Douglas Abdell, Bronze wall sculpture, 1972



Douglas Abdell, catalog cover, 1978



He relished the energy and dialogue as much as any artist in the thick of it all. His path was not unlike  that of the great David Smith over thirty years earlier. He transitioned from cast bronze to welding, from warmer, more organic, touchable, intimate and more traditional modern sculpture to hard-edged, geometric, prickly, and cutting monolithic vessels/figures that synthesized and charged his vision. These were both soldiers first and last.




Douglas Abdell, Helae-Aekyad, bronze1977




These sculptures were sent out into the world to carry his poetry, his message, to lead his quest.





Douglas Abdell




In recent years Abdell has changed. His work has evolved from poet warrior to poet ambassador.  He has opened up his closed vessel like a book. Recently almost literally. He works in stone(marble) to achieve something sublime. That is so important in all the ways we know and can imagine. Stone is hard. Hard to work and hard against time. It lasts. It is of this earth but is also spiritual in nature. It is as old as time. In it life is compacted over tens of thousands of years and longer. It is heavy not just in weight.
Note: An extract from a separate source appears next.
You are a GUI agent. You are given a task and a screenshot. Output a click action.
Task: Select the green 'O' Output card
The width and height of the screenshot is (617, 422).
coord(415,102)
Douglas Abdell, Código del Mediterráneo, 2009 - 2010, mármol de Makael,
 Almeria, madera, cm. 57 x 144 x 90 



Douglas Abdell has found a home on the coast of Spain. Malaga. He has embraced his rich Arabian and Mediterranean cultural heritage. His recent sculptures tell this story. They have an outside that houses and shelters but opens up and reveals an inside. The focus is now on that inside, and he is eager to tell us what that inside is. He is eager to share with us what that inside means. Douglas Abdell wants us to get his message in a bottle.